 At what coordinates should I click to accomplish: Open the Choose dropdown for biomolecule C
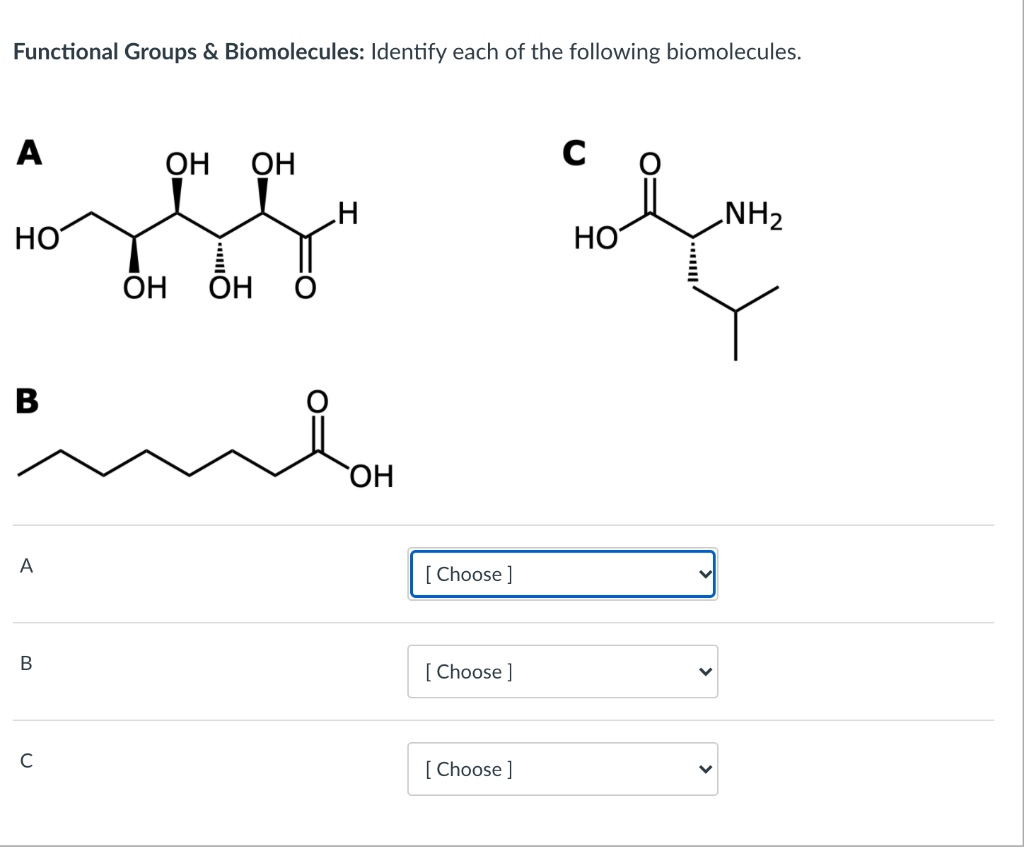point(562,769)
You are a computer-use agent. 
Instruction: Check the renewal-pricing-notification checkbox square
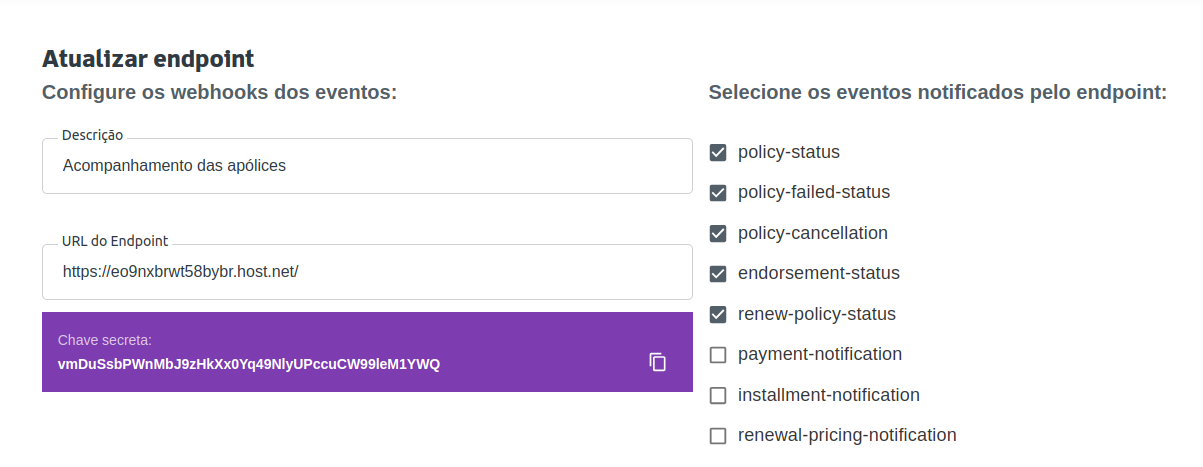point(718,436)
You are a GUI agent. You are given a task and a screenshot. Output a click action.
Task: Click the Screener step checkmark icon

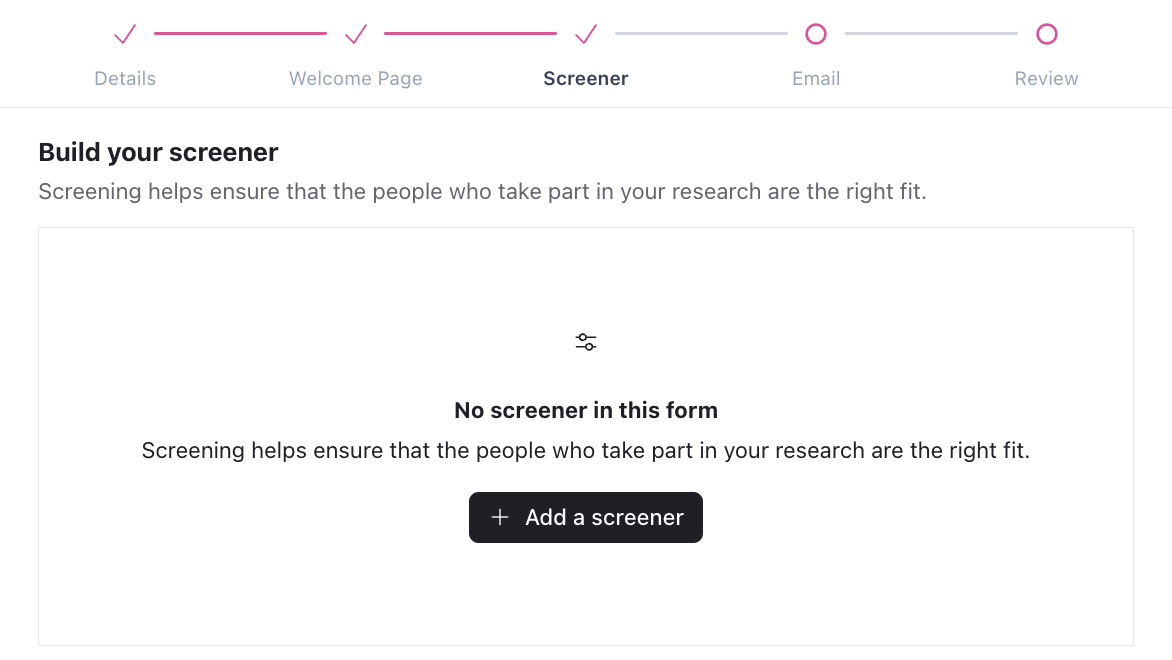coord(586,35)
---
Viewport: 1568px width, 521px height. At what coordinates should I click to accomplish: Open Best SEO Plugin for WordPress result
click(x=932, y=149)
---
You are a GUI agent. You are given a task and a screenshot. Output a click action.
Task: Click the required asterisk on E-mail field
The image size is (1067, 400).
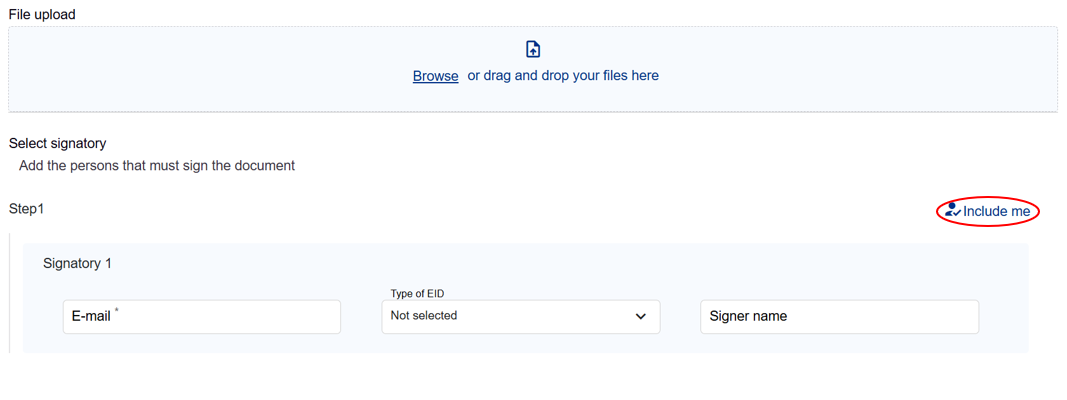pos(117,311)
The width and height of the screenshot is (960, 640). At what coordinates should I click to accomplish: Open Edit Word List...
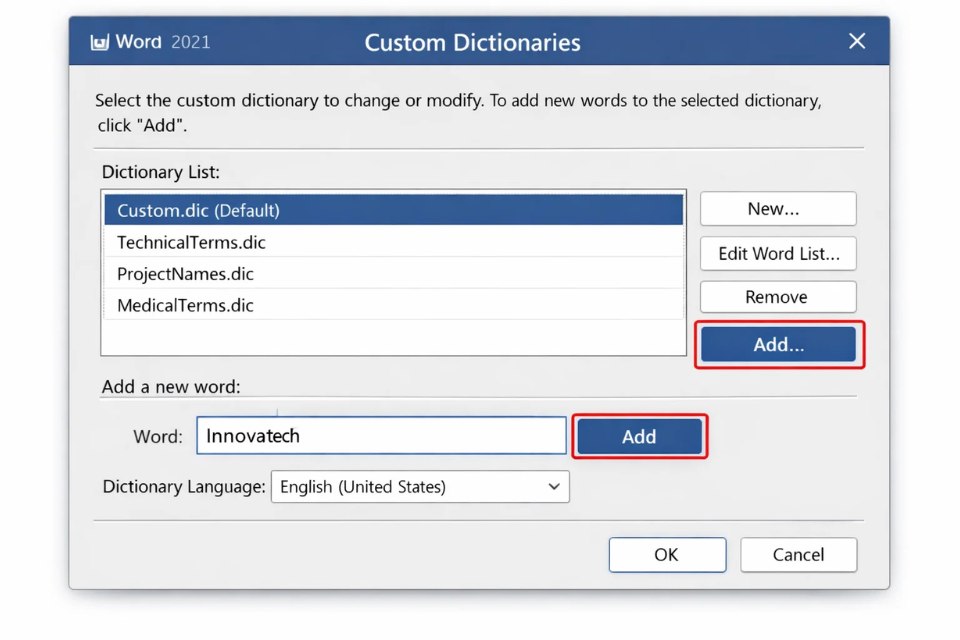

__Aim of the exercise__
Look back over the records above. Reproduce exactly everything from the line with "The image size is (1067, 400)." down to the line with "The width and", inclusive, and leave the pictures out.

__Answer space__
The image size is (1067, 400).
pos(117,311)
The width and height of the screenshot is (960, 640). At what coordinates should I click to accomplish: Open Edit Word List...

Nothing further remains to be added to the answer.